Screenshot and document pointing data:
───

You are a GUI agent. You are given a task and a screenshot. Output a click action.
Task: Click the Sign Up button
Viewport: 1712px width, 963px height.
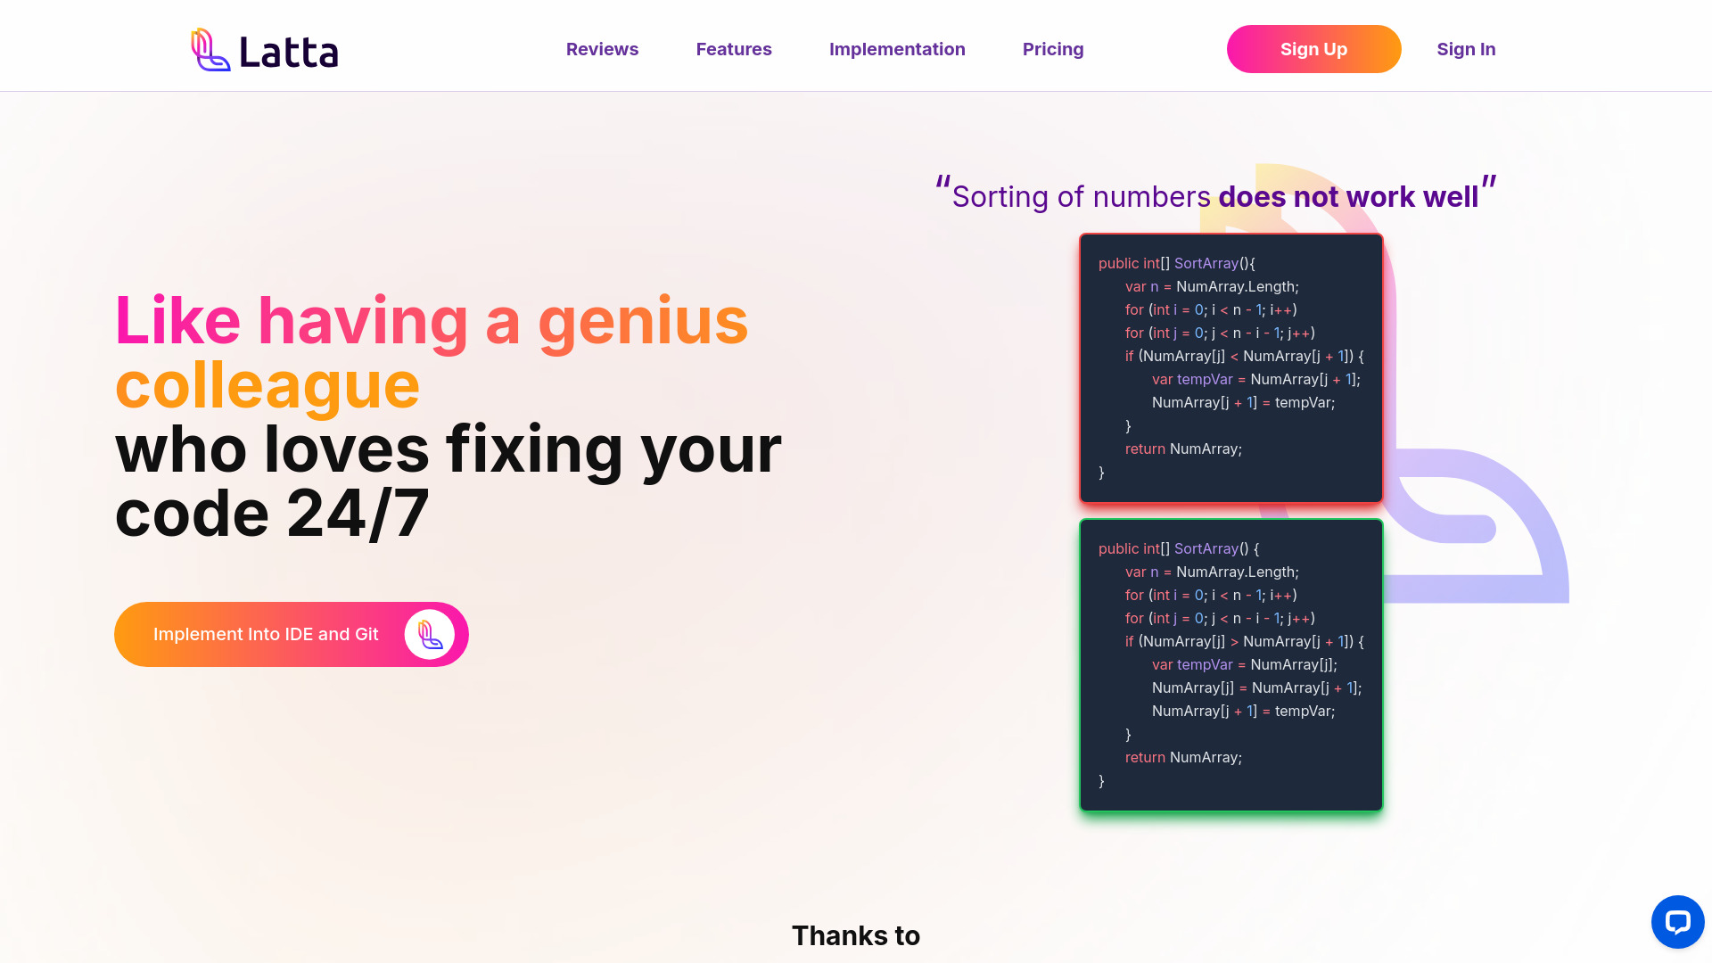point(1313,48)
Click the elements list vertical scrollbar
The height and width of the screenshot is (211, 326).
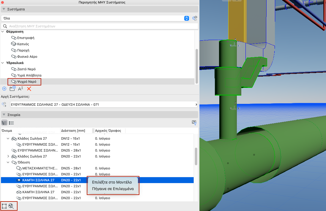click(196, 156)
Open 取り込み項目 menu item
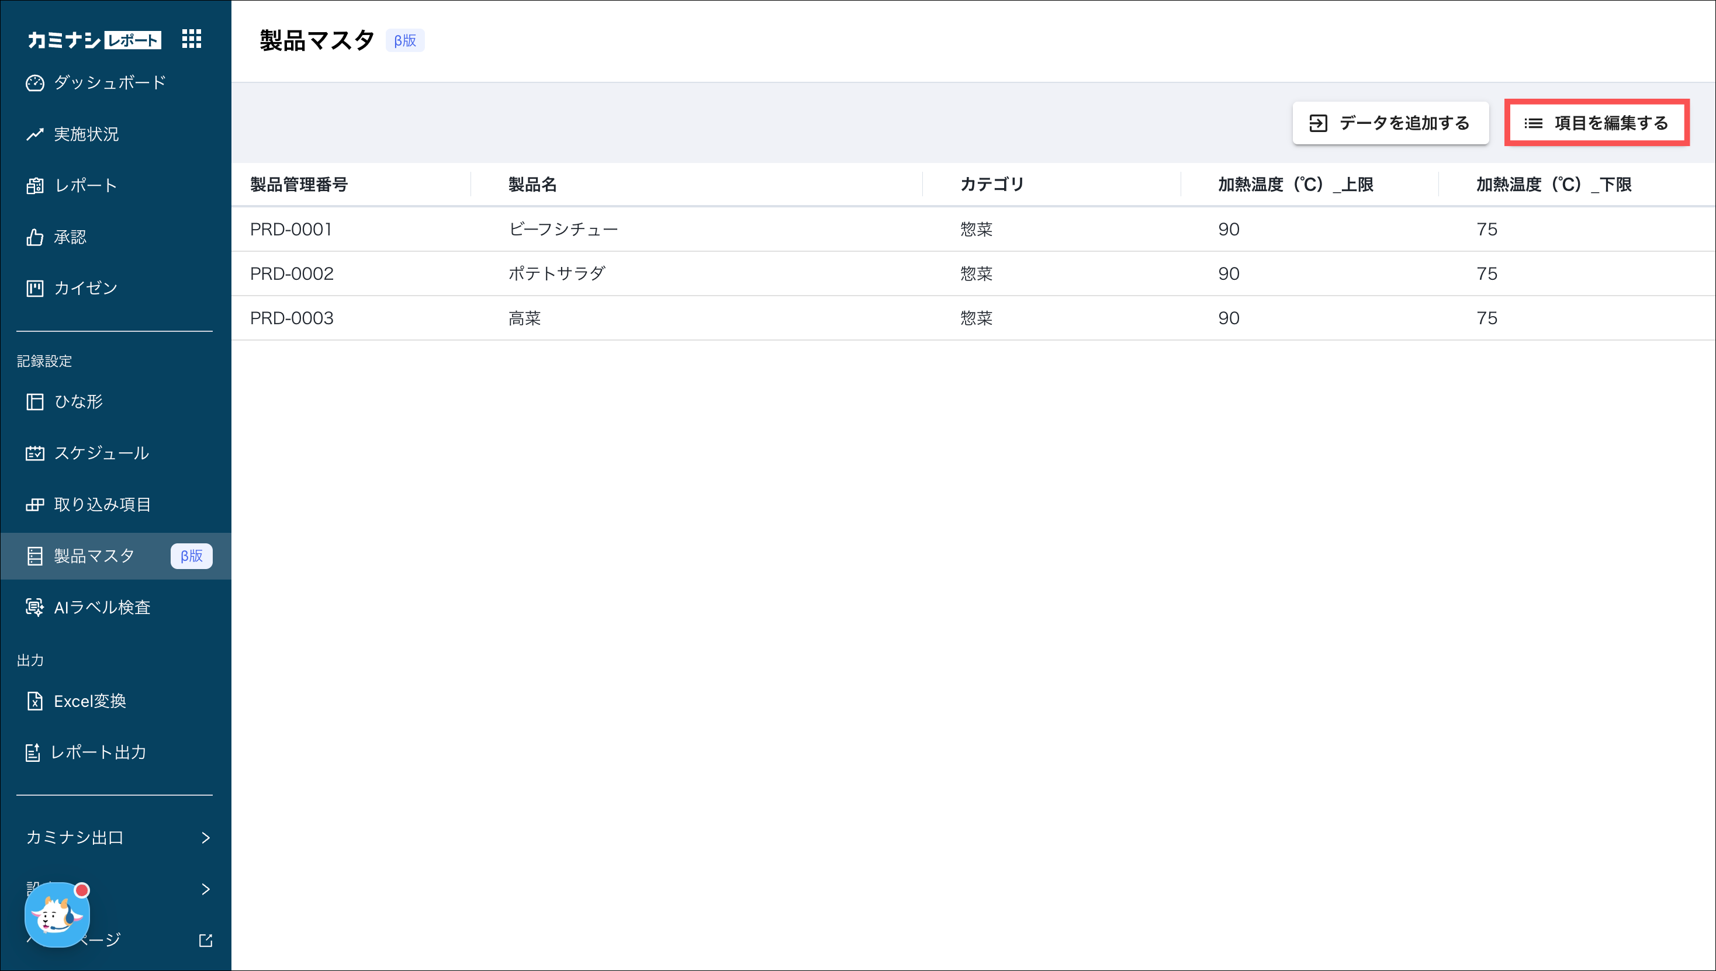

───

## WHAT IS NEEDED
Reproduce every line of the entries verbatim, omitting the pictures from your output.

## FINISHED ANSWER
You are a GUI agent. You are given a task and a screenshot. Output a click action.
Task: Click the Sign Up button
Viewport: 1712px width, 963px height.
point(1313,48)
Click the elements list vertical scrollbar
The height and width of the screenshot is (211, 326).
click(196, 156)
Open 取り込み項目 menu item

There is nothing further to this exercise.